Among the issues confounding Bush during the 1992 race was an increase in taxes during his administration to deal with a soaring budget deficit; it violated his famous pledge, “Read my lips, no new taxes,” made at the 1988 Republican National Convention.

George Herbert Walker Bush was born in Milton, Mass., on June 12, 1924, the son of Prescott Bush, a Wall Street executive and later senator from Connecticut. After attending Phillips Academy in Andover, Mass., he joined the Navy on his 18th birthday and as the Navy’s youngest pilot flew 58 combat missions in World War II. He was shot down over the Pacific Ocean on one mission and was rescued by a submarine. He was later awarded the Distinguished Flying Cross for bravery in action.

After returning home, he married Barbara Pierce in 1945, with whom he had six children. His oldest son, George W. Bush, was the 43rd president of the United States and his third-oldest child, Jeb Bush, served as governor of Florida and ran for president in 2016. Sons Neil Bush and Marvin Bush are businessmen, and daughter Dorothy Bush Koch is an author and philanthropist. The Bushes’ first daughter, Robin, died at age 3.

His grandson, George P. Bush, Texas land commissioner, said his grandfather “was the greatest man I ever knew.”

“He was more than a great man; he was a good man. His courage was matched by his compassion; and his dedication to country was equaled only by his devotion to his family. Gampy, we love you and we will miss you. But we will never forget you,” he said.

He received Phi Beta Kappa honors and captained the baseball team while studying at Yale University, and began a career in the oil industry in Texas, forming Bush-Overbey Oil Development, Inc., organizing Zapata Petroleum Corp., and serving as first president of Zapata Off-Shore Co., all in Midland, Texas, in the early 1950s.

Entering politics, he served two terms in the House of Representatives and unsuccessfully ran for the Senate. The executive appointments that followed gave him the reputation of the person with “the best resume in Washington.” He was U.S ambassador to the United Nations; chairman of the Republican National Committee; chief U.S. liaison officer to the People’s Republic of China; and director of the Central Intelligence Agency.
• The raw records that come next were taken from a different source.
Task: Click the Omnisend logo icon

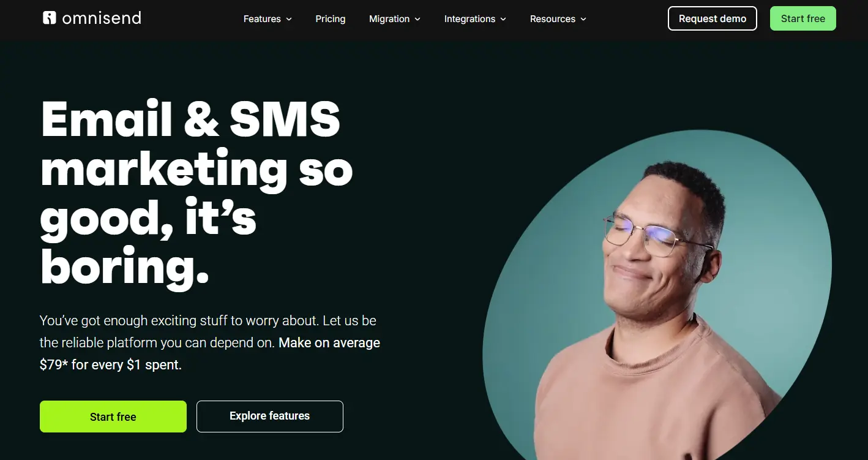Action: (50, 18)
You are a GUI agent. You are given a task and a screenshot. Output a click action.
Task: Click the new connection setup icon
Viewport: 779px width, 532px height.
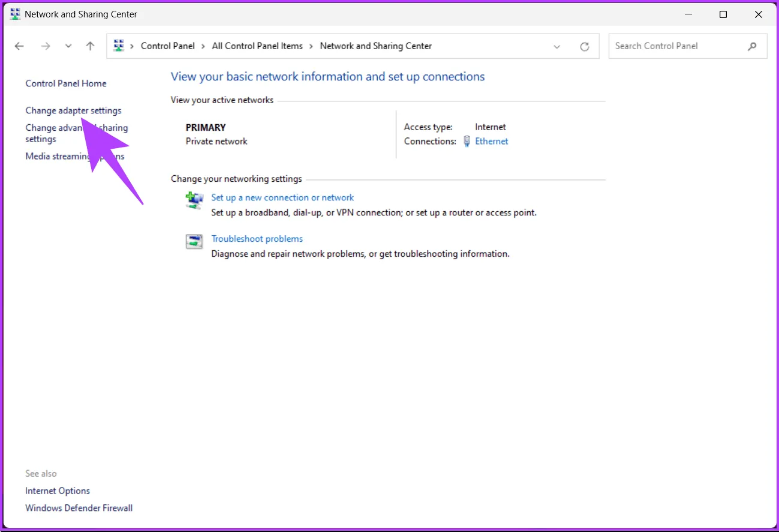[x=194, y=201]
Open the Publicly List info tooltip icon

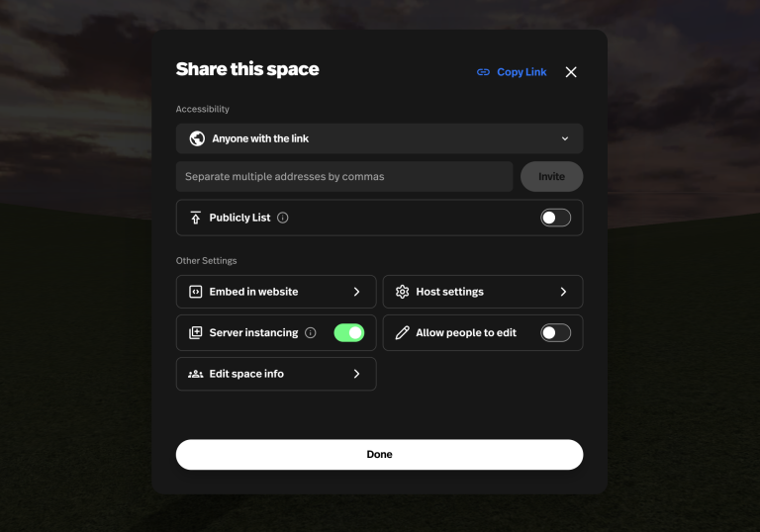click(283, 218)
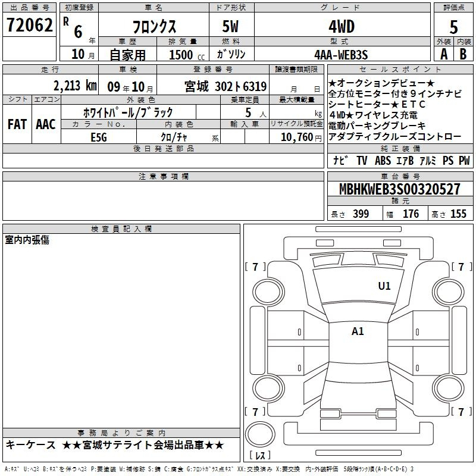Screen dimensions: 476x476
Task: Select the lower-right [7] tire marker
Action: pos(461,412)
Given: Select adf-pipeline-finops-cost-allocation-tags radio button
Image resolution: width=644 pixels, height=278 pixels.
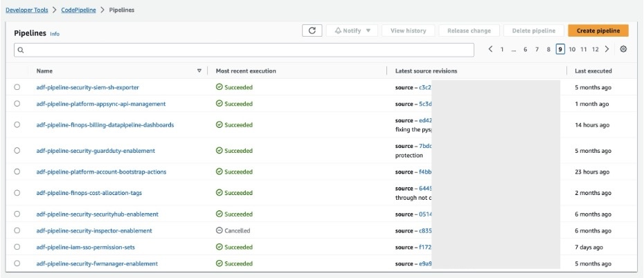Looking at the screenshot, I should (x=17, y=193).
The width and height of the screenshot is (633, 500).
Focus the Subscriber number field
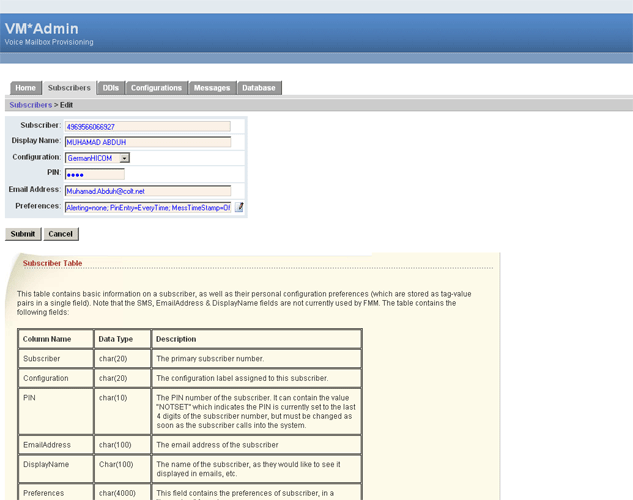point(147,126)
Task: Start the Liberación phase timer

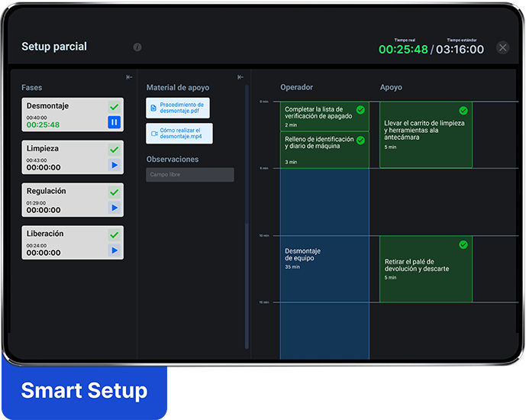Action: (114, 250)
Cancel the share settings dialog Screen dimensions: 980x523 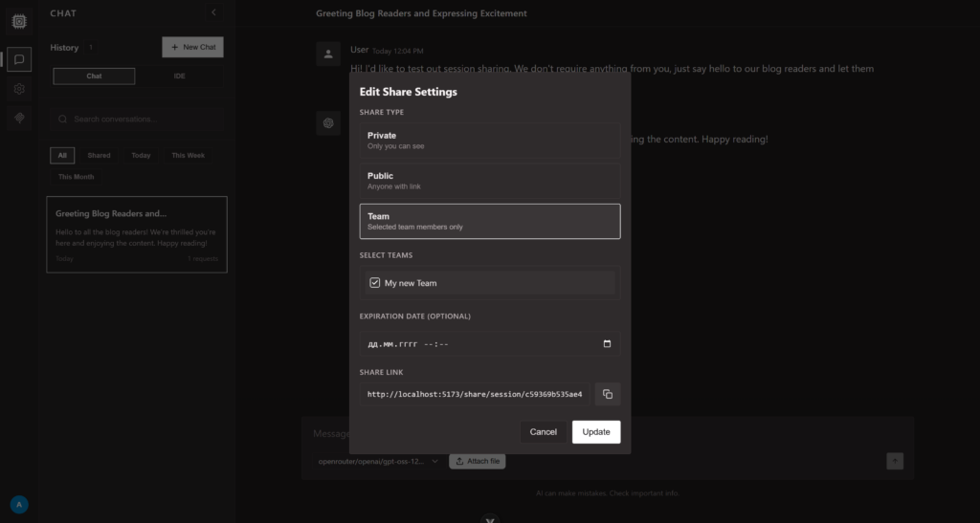tap(543, 432)
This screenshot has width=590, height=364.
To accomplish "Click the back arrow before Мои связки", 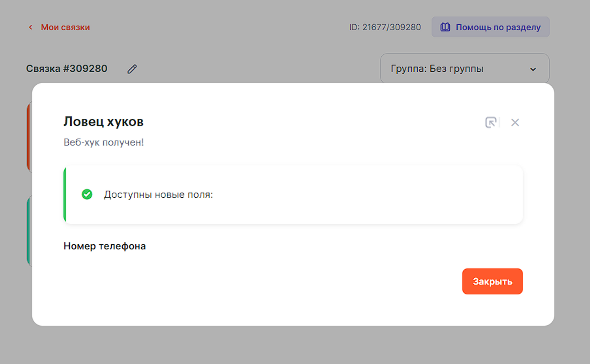I will point(31,27).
After his unsuccessful candidacy for the Republican presidential nomination in 1980, he was elected vice president on the Republican ticket with Ronald Reagan, then president in 1988.

More so than most contemporary presidents, his approval ratings rocked significantly during his administration. He entered and left the presidency with about a 50 percent approval rating; it spiked to 90 percent after Operation Desert Storm, then fell to about 30 percent by the middle of 1992. Despite popularity stemming from the rout of the Iraqi army, Bush, in the 1991 presidential campaign, contended with a faltering economy, rising urban violence and deficit spending continued from the Reagan administration. Each was a factor in his loss to Clinton.

A book, “41,” written by his son, George W. Bush and published in 2014, dwelled on the character of the elder Bush.

“He’s an extraordinary person, not only because of his accomplishments but because of his character. I understand how history works. It takes a long time for people to get to know him, get to know somebody and then analyze their decisions. But I wanted to be one of the first people out in the evaluation of George H.W. Bush,” the younger Bush said after its publication.

The book preceded a 2015 biography, Jon Meacham’s “Destiny and Power: The American Odyssey of George Herbert Walker Bush,” in which Bush was critical of his son’s vice president, Dick Cheney, saying he “had his own empire there (in the White House) and marched to his own drummer. It just showed me that you cannot do it that way. The president should not have that worry.” Secretary of Defense Donald Rumsfeld also “served the president badly. I don’t like what he did, and I think it hurt the president having his iron-ass view of everything.”

George H.W. Bush is survived by his five children, 17 grandchildren and seven great-grandchildren. He will be interred next to his wife at the George H.W. Bush Library Center in College Station, Texas.